Early Dynamic Integration: Putting It All Together

The most common “stateful stack” of the era combined:

• HTML forms for user input and parameter passing
• CGI (or server extensions) for dynamic processing
• JavaScript for client-side validation and lightweight interaction
• Cookies for client identification
• Server sessions for continuity and business logic

This combination produced recognizable application behaviors: authenticated areas, shopping carts, personalization, and multi-page workflows. It also shaped how developers thought about “state” as a shared responsibility between client and server—one that had to be managed deliberately to avoid breaking user journeys.

If you’re exploring how automation and modern tooling intersects with these foundational web mechanics—especially around request handling, repeatability, and the realities of state—see more at https://automatedhacks.com/.

What Changed After 1998 (A Brief Look Ahead)

By the end of the 1990s, the cookie-and-session model was established enough that it became the default assumption for many web applications. In the years that followed, developers layered new response formats (like XML) and richer client interactions on top of the same state foundations.
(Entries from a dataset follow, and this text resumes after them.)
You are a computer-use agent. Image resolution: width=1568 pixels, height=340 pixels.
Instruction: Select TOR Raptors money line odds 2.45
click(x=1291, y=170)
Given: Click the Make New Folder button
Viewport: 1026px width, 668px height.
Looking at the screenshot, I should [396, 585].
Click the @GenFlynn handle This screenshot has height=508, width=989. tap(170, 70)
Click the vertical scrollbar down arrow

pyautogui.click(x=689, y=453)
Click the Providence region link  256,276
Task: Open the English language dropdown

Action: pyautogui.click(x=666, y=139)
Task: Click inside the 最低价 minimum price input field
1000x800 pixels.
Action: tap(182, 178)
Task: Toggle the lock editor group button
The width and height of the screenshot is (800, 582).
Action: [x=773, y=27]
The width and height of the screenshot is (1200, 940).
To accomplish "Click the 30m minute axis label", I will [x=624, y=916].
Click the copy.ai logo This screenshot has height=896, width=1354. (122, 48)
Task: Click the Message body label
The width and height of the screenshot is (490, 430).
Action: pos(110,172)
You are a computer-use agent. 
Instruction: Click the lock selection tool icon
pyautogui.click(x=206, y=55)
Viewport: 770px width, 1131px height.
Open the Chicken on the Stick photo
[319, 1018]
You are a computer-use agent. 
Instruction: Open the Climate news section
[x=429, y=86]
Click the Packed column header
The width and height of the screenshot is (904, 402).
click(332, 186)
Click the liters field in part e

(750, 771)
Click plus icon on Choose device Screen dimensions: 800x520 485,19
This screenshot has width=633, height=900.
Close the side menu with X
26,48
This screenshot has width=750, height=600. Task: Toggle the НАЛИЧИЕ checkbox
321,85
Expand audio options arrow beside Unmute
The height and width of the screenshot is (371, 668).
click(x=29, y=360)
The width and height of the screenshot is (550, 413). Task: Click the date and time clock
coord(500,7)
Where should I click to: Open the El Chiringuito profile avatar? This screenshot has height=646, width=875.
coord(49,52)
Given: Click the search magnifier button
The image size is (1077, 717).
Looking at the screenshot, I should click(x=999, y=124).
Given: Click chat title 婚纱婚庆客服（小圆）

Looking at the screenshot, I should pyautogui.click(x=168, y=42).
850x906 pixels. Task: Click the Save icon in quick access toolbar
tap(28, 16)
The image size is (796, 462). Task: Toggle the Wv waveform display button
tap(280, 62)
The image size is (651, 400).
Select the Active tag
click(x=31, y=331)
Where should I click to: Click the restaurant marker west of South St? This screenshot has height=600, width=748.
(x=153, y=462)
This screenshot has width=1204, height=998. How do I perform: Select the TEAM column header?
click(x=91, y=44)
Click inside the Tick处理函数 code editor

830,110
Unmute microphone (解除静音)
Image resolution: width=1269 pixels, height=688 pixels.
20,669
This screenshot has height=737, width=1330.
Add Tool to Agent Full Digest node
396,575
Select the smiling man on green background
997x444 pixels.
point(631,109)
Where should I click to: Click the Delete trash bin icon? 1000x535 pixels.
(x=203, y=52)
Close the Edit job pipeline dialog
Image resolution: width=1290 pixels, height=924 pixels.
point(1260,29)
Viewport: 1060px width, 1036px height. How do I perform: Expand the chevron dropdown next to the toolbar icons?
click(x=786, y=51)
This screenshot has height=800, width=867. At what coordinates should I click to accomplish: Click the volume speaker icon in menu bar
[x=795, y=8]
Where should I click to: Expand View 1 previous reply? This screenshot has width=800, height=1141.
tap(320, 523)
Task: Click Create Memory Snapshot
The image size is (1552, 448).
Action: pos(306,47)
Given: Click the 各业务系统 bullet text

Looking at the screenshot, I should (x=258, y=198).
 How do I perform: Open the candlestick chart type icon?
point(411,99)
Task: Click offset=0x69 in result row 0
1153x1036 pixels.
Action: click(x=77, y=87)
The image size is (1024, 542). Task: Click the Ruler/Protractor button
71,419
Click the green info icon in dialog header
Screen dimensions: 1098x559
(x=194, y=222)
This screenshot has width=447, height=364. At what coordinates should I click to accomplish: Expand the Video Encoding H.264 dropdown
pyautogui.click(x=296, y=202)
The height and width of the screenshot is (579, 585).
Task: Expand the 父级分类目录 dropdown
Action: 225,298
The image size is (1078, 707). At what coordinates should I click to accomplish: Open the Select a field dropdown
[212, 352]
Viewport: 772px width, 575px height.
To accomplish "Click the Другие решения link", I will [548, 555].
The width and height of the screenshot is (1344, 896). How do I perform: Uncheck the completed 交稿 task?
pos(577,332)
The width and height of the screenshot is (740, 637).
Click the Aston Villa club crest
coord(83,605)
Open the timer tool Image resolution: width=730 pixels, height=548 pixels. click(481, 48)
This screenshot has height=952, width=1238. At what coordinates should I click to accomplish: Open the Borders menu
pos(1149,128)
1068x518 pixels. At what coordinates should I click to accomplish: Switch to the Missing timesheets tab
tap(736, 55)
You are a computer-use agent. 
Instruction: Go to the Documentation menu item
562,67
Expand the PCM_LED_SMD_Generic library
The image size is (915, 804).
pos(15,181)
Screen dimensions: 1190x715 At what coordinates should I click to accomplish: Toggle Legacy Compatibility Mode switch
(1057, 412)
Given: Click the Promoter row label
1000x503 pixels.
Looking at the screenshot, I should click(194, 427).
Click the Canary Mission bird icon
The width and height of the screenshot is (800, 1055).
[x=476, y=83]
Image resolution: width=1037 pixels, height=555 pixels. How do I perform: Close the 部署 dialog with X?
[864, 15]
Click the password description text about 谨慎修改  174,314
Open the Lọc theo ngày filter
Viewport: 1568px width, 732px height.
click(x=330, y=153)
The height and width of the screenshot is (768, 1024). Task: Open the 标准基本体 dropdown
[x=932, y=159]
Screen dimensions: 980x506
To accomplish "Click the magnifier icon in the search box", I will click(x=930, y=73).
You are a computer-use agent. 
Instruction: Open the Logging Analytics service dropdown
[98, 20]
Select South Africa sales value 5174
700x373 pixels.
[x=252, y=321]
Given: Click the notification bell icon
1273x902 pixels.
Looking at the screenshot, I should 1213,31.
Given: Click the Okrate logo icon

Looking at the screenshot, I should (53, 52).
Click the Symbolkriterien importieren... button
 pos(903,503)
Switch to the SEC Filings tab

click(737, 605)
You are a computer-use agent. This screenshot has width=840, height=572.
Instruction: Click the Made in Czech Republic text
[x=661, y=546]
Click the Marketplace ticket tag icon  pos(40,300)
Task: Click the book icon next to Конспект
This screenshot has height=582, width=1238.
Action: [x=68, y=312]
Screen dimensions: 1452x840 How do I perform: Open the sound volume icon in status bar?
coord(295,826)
In other words: when modern web APIs later debated “stateless REST” versus “session-based apps,” they were reacting to a model that had already won the practical usability battle back in the 1995–1998 era.

FAQ: Cookies, Sessions, and Early Web API History

Were early web applications truly using APIs?

They weren’t usually described that way, but form submissions to CGI scripts acted like API calls: a structured request with parameters, a predictable response, and an implied contract between client and server.

Why didn’t developers just store everything in the browser?

In that era, client-side storage options were limited, inconsistent across browsers, and not designed for complex application state. Cookies could store small values, but most serious state lived on the server in sessions.

Did cookies replace URL-based sessions completely?

No. URL rewriting remained a fallback, especially when cookies were disabled or unreliable. But cookies quickly became the preferred mechanism because they reduced accidental sharing and cleaned up URLs.

What’s the key lesson from 1995–1998 for API designers today?

State management is never “free.” Whether you choose cookies, tokens, or fully stateless designs, you must plan how identity is carried, how state is stored, and how it expires—because user experience depends on continuity.